Complete the following:
A. Translate into Spanish this sentence from the album article below: "The CD running order did not match that of the later stage show."
B. Transcribe the album article below from "Ian Thomas –" up to and including "in November 2003.".

Document excerpt:
+++
Poe: More Tales of Mystery and Imagination is an album by Eric Woolfson. It contains some, but not all, of the songs from his musical Edgar Allan Poe.

Track listing

Personnel
 Eric Woolfson – keyboards, orchestration, lead & backing vocals
 Simon Chamberlain – keyboards, orchestration
 Haydn Bendall – keyboards & sequencing
 Austin Ince – sequencing
 John Parricelli – guitar
 Laurence Cottle – bass guitar
 Dermot Crehan – Irish fiddle
 Steve Balsamo – lead and backing vocals
 Fred Johanson – lead vocals on Train To Freedom, backing vocals
 Christian Phillips, Rob Thompson, Stefan Rhys Williams – backing vocals
 Brighton Festival Chorus & The Metro Voices – Chorus on The Bells and Goodbye to All That.
 Ian Thomas – drums
 Ralph Salmins – drums, percussion
 Martin Ditcham – percussion

CD release and Stage Musical Version

The music of Poe was first released on the studio recorded CD Poe: More Tales of Mystery and Imagination, containing 10 tracks (including the 3 parts of The Pit and the Pendulum as a single track).  The CD running order did not match that of the later stage show.

The stage musical version of Woolfson's Poe premiered at Abbey Road Studios in November 2003.
+++
Information shown:
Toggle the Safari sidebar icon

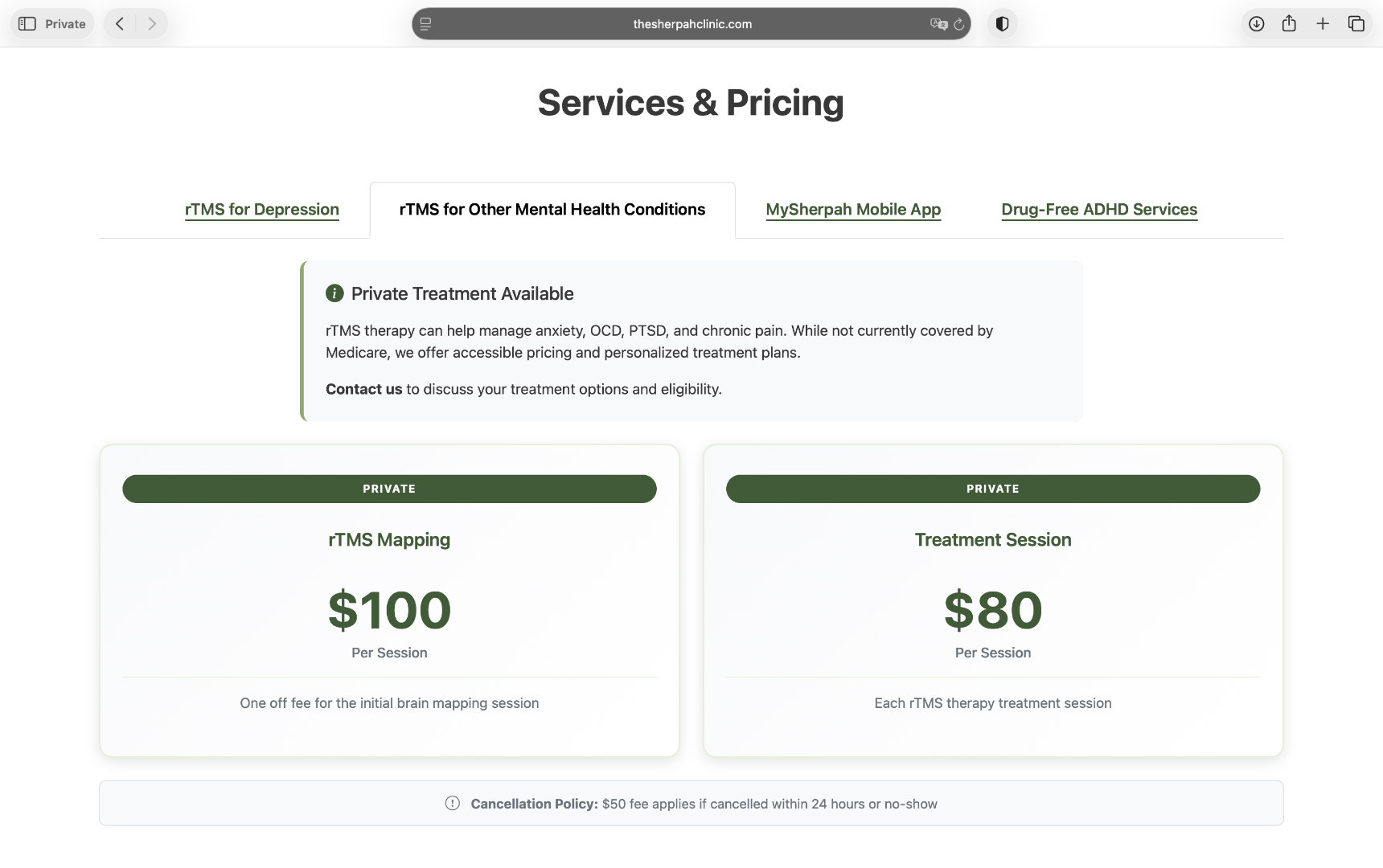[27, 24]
+++
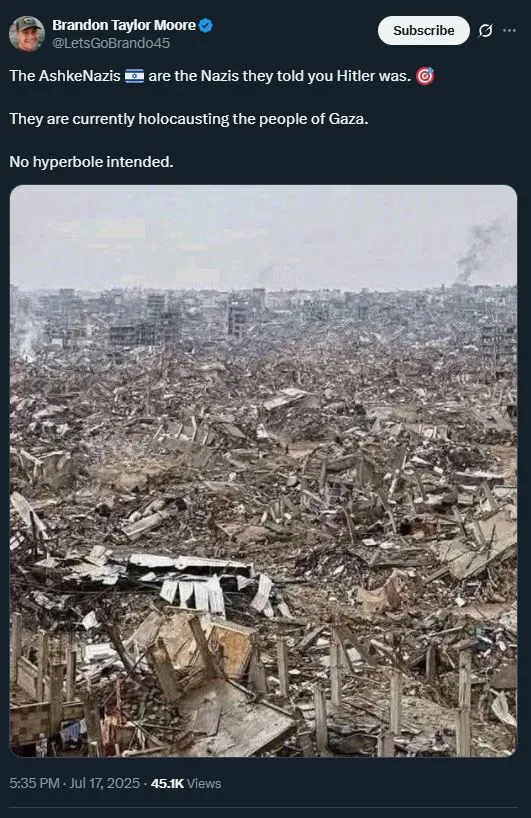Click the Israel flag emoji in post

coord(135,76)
+++
Problem solutions:
A. El orden de las pistas del CD no coincidía con el del posterior espectáculo teatral.

B.
Ian Thomas – drums
 Ralph Salmins – drums, percussion
 Martin Ditcham – percussion

CD release and Stage Musical Version

The music of Poe was first released on the studio recorded CD Poe: More Tales of Mystery and Imagination, containing 10 tracks (including the 3 parts of The Pit and the Pendulum as a single track).  The CD running order did not match that of the later stage show.

The stage musical version of Woolfson's Poe premiered at Abbey Road Studios in November 2003.